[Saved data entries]
—————

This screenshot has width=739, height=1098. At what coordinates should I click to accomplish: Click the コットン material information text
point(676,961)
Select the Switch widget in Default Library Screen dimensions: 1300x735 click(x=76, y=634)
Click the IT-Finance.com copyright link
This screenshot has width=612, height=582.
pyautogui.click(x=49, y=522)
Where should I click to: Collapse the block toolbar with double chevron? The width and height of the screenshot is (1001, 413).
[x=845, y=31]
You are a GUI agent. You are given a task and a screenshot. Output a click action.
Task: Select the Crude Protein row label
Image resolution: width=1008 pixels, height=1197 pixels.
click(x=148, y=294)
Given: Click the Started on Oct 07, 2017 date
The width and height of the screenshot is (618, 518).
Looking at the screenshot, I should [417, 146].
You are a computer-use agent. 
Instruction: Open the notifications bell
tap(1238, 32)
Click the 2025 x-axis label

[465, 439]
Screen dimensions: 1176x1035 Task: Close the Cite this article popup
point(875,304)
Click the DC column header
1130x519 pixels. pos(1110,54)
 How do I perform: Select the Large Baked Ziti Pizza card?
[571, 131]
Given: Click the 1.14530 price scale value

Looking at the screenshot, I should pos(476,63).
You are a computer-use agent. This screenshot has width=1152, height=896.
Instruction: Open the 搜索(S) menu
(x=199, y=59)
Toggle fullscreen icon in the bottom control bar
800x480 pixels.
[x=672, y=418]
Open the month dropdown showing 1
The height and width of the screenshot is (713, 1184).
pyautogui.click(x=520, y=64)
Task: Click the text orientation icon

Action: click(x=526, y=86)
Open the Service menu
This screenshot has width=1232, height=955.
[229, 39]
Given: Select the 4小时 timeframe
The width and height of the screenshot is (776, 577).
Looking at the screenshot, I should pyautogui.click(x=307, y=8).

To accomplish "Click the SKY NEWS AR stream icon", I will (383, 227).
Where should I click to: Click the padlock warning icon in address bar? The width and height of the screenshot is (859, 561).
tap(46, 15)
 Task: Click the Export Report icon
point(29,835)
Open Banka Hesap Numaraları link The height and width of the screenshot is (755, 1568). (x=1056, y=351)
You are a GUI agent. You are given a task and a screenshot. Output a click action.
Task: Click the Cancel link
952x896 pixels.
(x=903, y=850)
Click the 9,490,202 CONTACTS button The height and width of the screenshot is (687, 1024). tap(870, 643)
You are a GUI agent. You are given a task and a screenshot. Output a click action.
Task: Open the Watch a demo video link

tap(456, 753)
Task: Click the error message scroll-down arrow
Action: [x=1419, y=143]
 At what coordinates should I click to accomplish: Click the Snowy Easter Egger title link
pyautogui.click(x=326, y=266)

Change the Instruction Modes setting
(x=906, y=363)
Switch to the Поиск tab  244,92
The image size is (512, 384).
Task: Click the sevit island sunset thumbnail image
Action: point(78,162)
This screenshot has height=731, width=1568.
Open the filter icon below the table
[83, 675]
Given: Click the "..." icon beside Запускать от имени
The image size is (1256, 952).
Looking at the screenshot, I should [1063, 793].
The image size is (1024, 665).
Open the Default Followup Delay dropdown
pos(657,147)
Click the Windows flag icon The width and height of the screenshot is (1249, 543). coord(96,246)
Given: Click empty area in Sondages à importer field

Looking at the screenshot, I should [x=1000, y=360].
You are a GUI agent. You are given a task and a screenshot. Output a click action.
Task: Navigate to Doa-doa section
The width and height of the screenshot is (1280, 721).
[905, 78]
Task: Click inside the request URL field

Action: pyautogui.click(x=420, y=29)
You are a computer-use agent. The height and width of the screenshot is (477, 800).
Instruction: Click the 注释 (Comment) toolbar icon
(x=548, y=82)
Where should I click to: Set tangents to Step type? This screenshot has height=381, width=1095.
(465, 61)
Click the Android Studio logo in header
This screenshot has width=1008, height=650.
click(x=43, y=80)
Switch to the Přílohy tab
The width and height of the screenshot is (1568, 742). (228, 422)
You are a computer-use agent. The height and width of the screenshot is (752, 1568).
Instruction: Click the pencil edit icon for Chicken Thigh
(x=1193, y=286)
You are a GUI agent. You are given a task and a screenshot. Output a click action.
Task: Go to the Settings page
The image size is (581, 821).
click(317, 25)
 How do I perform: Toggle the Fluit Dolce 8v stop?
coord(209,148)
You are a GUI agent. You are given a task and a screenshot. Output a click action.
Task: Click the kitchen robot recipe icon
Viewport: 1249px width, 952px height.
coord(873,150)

—————

** Work order **
Return every record, leaving each line exactly as it was given.

** Your response **
This screenshot has width=739, height=1098. At what coordinates should I click to accomplish: Click the コットン material information text
point(676,961)
Select the Switch widget in Default Library Screen dimensions: 1300x735 click(x=76, y=634)
Click the IT-Finance.com copyright link
This screenshot has width=612, height=582.
pyautogui.click(x=49, y=522)
Where should I click to: Collapse the block toolbar with double chevron? The width and height of the screenshot is (1001, 413).
[x=845, y=31]
You are a GUI agent. You are given a task and a screenshot. Output a click action.
Task: Select the Crude Protein row label
Image resolution: width=1008 pixels, height=1197 pixels.
click(x=148, y=294)
Given: Click the Started on Oct 07, 2017 date
The width and height of the screenshot is (618, 518).
Looking at the screenshot, I should [417, 146].
You are a computer-use agent. 
Instruction: Open the notifications bell
tap(1238, 32)
Click the 2025 x-axis label

[465, 439]
Screen dimensions: 1176x1035 Task: Close the Cite this article popup
point(875,304)
Click the DC column header
1130x519 pixels. pos(1110,54)
 How do I perform: Select the Large Baked Ziti Pizza card?
[571, 131]
Given: Click the 1.14530 price scale value

Looking at the screenshot, I should pos(476,63).
You are a computer-use agent. This screenshot has width=1152, height=896.
Instruction: Open the 搜索(S) menu
(x=199, y=59)
Toggle fullscreen icon in the bottom control bar
800x480 pixels.
[x=672, y=418]
Open the month dropdown showing 1
The height and width of the screenshot is (713, 1184).
pyautogui.click(x=520, y=64)
Task: Click the text orientation icon

Action: click(x=526, y=86)
Open the Service menu
This screenshot has width=1232, height=955.
[229, 39]
Given: Select the 4小时 timeframe
The width and height of the screenshot is (776, 577).
Looking at the screenshot, I should pyautogui.click(x=307, y=8).

To accomplish "Click the SKY NEWS AR stream icon", I will (383, 227).
Where should I click to: Click the padlock warning icon in address bar? The width and height of the screenshot is (859, 561).
tap(46, 15)
 Task: Click the Export Report icon
point(29,835)
Open Banka Hesap Numaraları link The height and width of the screenshot is (755, 1568). (x=1056, y=351)
You are a GUI agent. You are given a task and a screenshot. Output a click action.
Task: Click the Cancel link
952x896 pixels.
(x=903, y=850)
Click the 9,490,202 CONTACTS button The height and width of the screenshot is (687, 1024). tap(870, 643)
You are a GUI agent. You are given a task and a screenshot. Output a click action.
Task: Open the Watch a demo video link

tap(456, 753)
Task: Click the error message scroll-down arrow
Action: [x=1419, y=143]
 At what coordinates should I click to accomplish: Click the Snowy Easter Egger title link
pyautogui.click(x=326, y=266)

Change the Instruction Modes setting
(x=906, y=363)
Switch to the Поиск tab  244,92
The image size is (512, 384).
Task: Click the sevit island sunset thumbnail image
Action: point(78,162)
This screenshot has height=731, width=1568.
Open the filter icon below the table
[83, 675]
Given: Click the "..." icon beside Запускать от имени
The image size is (1256, 952).
Looking at the screenshot, I should [1063, 793].
The image size is (1024, 665).
Open the Default Followup Delay dropdown
pos(657,147)
Click the Windows flag icon The width and height of the screenshot is (1249, 543). coord(96,246)
Given: Click empty area in Sondages à importer field

Looking at the screenshot, I should [x=1000, y=360].
You are a GUI agent. You are given a task and a screenshot. Output a click action.
Task: Navigate to Doa-doa section
The width and height of the screenshot is (1280, 721).
[905, 78]
Task: Click inside the request URL field

Action: pyautogui.click(x=420, y=29)
You are a computer-use agent. The height and width of the screenshot is (477, 800).
Instruction: Click the 注释 (Comment) toolbar icon
(x=548, y=82)
Where should I click to: Set tangents to Step type? This screenshot has height=381, width=1095.
(465, 61)
Click the Android Studio logo in header
This screenshot has width=1008, height=650.
click(x=43, y=80)
Switch to the Přílohy tab
The width and height of the screenshot is (1568, 742). (228, 422)
You are a computer-use agent. The height and width of the screenshot is (752, 1568).
Instruction: Click the pencil edit icon for Chicken Thigh
(x=1193, y=286)
You are a GUI agent. You are given a task and a screenshot. Output a click action.
Task: Go to the Settings page
The image size is (581, 821).
click(317, 25)
 How do I perform: Toggle the Fluit Dolce 8v stop?
coord(209,148)
You are a GUI agent. You are given a task and a screenshot. Output a click action.
Task: Click the kitchen robot recipe icon
Viewport: 1249px width, 952px height.
coord(873,150)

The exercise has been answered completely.